No more easy money amid Youth Fund loan defaults

Youth Enterprise Development Fund CEO Josiah Moriasi. 

Youth Enterprise Development Fund CEO Josiah Moriasi. 

Photo credit: File | Nation Media Group

The government will tighten the collateral rules for the cheap loans provided to young people amid a spike in defaults that has seen the Youth Enterprise and Development Fund (YEDF) lose billions of taxpayers' cash.

In a new report published by the National Treasury, the government has disclosed a plan to abandon or tweak the current collateral arrangement for the loans offered through the Sh4.8 billion YEDF, a move that could herald the end of easy cash given by the State to help young people grow their businesses and reduce unemployment.

For personal loans of less than Sh100,000, the fund accepts chattels, stock and business assets as security. 

For group loans, the members co-guarantee each other to cushion default on loans.   

"The fund shall review its loan collateral requirements and adopt alternative loan security options and credit scoring to substitute and/or complement conventional securities e.g. use of savings," said the State Department for Youth Affairs and Creative Economy,  under which the fund falls.

The lack of a credit scoring mechanism has also been the Achilles heel of another State loan programme, the Financial Inclusion Fund, popularly known as the Hustler Fund.

Just as in the YEDF, the State has struggled to recover micro-loans running into billions that it has provided to the low-income earners through their mobile phones.  

Loans given by the YEDF attract an interest of six percent and a one-off management fee of one percent deducted from the loan at disbursement, which is way more affordable than the cost of money from commercial banks, whose loans are usually priced at double-digit rates.

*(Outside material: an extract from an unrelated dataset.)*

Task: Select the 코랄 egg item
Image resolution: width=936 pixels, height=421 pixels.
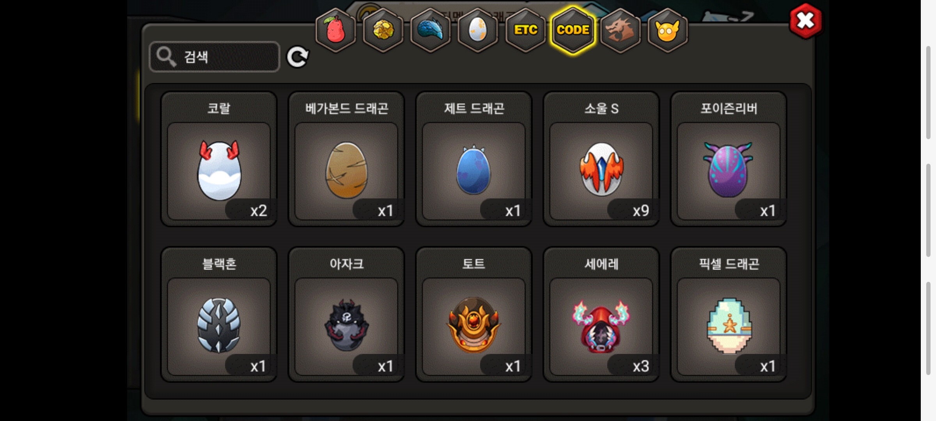Action: click(x=219, y=159)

However, like other State loans, the fund has been bogged down by low repayment rates, of around 70 percent, according to official data, an indicator that the State is having difficulties recovering the loans.

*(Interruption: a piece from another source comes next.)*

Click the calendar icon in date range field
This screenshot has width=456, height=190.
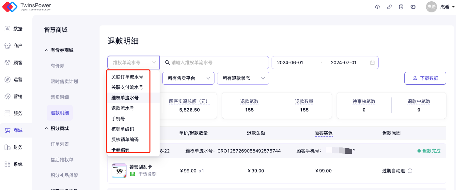point(372,63)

It is not clear from the report when the switch to alternative security options would take place. Moreover, there were no details on the exact credit-scoring tool that would be adopted by the fund, though most financial institutions prefer to use the risk profiles provided by the credit reference bureaus (CRBs).

The fund had indicated before that it plans to register with CRBs, a move that would see it list defaulters under the CRB regulations.

In the Treasury report, the State Department for Youth Affairs says during the financial year ending June last year, youth businesses experienced effects of low economic performance, which in turn affected loan recoveries, revolving fund kitty and loan disbursement.

The estimated cost of the kitty is Sh9.5 billion with the Treasury having disbursed Sh4.88 billion by the end of June last year.

Launched on July 1, 2007, to provide affordable loans to youth enterprises, the fund says it has disbursed loans valued at Sh4.732 billion to over two million businesses.

This is after government grants of Sh5.95 billion were pumped into the revolving kitty since its launch by the administration of the late President Mwai Kibaki.

As one of Vision 2030 projects, the country’s long-term development blueprint, the fund still has five years to run its course. The project’s estimated cost is Sh9.503 billion.

In the financial year ending June 2024, Sh324.5 million loans were disbursed under the fund, less than half of the target of Sh655 million.

Only 11,386 beneficiaries received the loans against a target of 20,391.

Besides difficulties in loan recovery, the fund has also been dogged by reports of embezzlement in its 17 years of operation with allocation to the revolving kitty dwindling.

An audit revealed that in 2016, about Sh180 million were stolen from the fund and used to purchase luxury homes, pay debts, and line the pockets of powerful individuals, law firms and companies. Senior officials of the State agency have since been interdicted over the embezzlement.  

Plans to merge the revolving fund with other kitties such as the Women's Enterprise Fund and Uwezo Fund started with the administration of retired President Uhuru Kenyatta.  

However, President William Ruto’s administration has not warmed up to the project.

The State Department for Youth Affairs says there are plans to revamp the fund by re-engineering its “loan products to bring forth more variety in the form of value-chained focused products powered by technology.”

“An array of digital loan products will be unveiled to enhance financial inclusion. The fund will adopt a niche lending approach to ensure that there is high impact and penetration in the target markets,” added the State Department.